From the back cover: Bonaventure Arrow didn’t make a peep when he was born, and the doctor nearly took him for dead. But he was listening, placing sound inside quiet and gaining his bearings. By the time he turns five, he can hear flowers grow, a thousand shades of blue, and the miniature tempests that rage inside raindrops. He also hears the voice of his dead father, William Arrow, mysteriously murdered by a man known only as the Wanderer. Exploring family relics, he opens doors to the past and finds the key to a web of secrets that both hold his family together, and threaten to tear them apart.

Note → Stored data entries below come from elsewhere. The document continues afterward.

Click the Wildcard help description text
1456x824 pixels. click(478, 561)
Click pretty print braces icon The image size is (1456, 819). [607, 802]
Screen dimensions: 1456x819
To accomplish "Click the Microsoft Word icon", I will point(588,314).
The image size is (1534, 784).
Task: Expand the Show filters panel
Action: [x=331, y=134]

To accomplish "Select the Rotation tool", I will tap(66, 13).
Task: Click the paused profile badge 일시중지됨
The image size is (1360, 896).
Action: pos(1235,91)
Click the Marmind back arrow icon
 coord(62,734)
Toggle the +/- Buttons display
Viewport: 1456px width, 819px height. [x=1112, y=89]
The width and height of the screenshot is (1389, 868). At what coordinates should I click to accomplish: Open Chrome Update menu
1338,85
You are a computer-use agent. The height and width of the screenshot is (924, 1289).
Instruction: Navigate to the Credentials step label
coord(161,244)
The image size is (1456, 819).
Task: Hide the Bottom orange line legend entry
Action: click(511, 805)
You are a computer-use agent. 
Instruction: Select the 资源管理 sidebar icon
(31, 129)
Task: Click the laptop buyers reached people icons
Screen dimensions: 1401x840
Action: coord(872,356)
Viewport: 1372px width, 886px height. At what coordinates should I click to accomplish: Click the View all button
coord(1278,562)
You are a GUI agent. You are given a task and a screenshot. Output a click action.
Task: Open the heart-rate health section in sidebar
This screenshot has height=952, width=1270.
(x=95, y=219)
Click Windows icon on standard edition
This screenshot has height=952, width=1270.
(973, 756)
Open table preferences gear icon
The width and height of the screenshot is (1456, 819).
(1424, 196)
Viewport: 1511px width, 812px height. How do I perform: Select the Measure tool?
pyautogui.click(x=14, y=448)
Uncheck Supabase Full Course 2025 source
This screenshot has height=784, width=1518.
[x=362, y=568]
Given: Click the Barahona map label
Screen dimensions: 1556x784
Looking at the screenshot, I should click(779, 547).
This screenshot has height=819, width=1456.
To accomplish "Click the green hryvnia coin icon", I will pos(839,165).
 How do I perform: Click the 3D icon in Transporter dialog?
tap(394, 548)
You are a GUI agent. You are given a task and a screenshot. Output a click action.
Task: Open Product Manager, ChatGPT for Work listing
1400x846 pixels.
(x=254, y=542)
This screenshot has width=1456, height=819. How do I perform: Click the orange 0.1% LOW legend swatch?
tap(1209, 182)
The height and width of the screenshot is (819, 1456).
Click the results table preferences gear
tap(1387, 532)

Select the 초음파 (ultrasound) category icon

The Silence of Bonaventure Arrow introduces readers to an altogether enchanting little hero of the 1950s, who has something to teach all of us about the art of listening. But if you’re looking for a quick-paced page-turner, you won’t find it here. Instead, you’ll find a wildly imagined story that spools out as languidly as a N’awlins drawl. Leganski chose every piquant word with the care of a Creole chef. Her plot holds several savory twists, with an especially delicious nibble at the end. It’s a story of hope, love and forgiveness, and yes, even a taste righteous vengeance. All of which points to the wondrous, loving hand of an attentive, creative God.
The Silence of Bonaventure Arrow is nothing less than poetry in prose.
Thanks to She Reads and Harper Publishers for providing me a copy to review. All opinions are mine.